As an artist, I am motivated by the desire to develop a deeper understanding of Nature than that provided by science: I want to gain a sensual experience of a world that is usually accessible only through our intellect. I take something I see or know and start translating it into an object. This translation starts out being guided by clearly expressible ideas and tends to develop into something successively complex and logically less accessible. The act of creation contains an extraordinary and most fulfilling aspect I find impossible to understand intellectually: These creative moments are not governed by my conscious thought.

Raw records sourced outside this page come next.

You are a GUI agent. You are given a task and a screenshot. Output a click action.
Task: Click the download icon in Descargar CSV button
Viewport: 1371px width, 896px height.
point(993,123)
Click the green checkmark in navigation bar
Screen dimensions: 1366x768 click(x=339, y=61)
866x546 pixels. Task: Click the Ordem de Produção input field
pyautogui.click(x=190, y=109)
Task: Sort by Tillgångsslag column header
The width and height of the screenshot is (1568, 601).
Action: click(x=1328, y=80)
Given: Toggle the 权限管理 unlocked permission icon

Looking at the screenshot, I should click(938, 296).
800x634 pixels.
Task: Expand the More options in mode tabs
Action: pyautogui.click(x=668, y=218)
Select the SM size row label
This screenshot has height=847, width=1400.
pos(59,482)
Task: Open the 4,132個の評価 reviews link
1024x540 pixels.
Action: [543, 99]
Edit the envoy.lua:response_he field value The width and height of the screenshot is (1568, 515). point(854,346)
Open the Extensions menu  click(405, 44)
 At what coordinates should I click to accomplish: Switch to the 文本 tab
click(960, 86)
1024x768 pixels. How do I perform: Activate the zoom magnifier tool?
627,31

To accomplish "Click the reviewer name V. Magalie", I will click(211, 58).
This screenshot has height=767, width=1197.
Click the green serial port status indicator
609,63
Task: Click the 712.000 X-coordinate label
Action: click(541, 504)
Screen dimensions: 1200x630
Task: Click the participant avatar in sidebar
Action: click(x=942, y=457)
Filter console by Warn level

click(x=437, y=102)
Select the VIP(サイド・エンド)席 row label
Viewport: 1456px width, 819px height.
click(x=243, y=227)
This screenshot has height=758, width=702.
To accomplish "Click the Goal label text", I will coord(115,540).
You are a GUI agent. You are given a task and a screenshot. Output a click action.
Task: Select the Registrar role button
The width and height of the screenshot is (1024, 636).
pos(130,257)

The seeming absence of control in the act of creation does not entail absence of coherence or meaning in the result. On the contrary, it is typically the unconsciously contributed aspects, executed in a certain meditative state of mind, that brings the work to life, adding interlocking layers of meaning. The degree I allow this intuitive kind of creation into my work differs. It tends to be less in some of my sculptures with a clear relationship to science, and more in the portion of my work I create using a traditional approach, grounded predominantly in introspection. It is important for me to create a variety of work that ranges from almost exclusively intellectual to entirely intuitive, in order to generate a cross-inspiration between both approaches. Both intuition and intellect are equally important in my work and life. In fact, I feel unable to clearly distinguish between these concepts which are commonly perceived as polar opposites. An important constant in my thinking is the desire to unify such a pair of putative opposites into one single, more fundamental, idea.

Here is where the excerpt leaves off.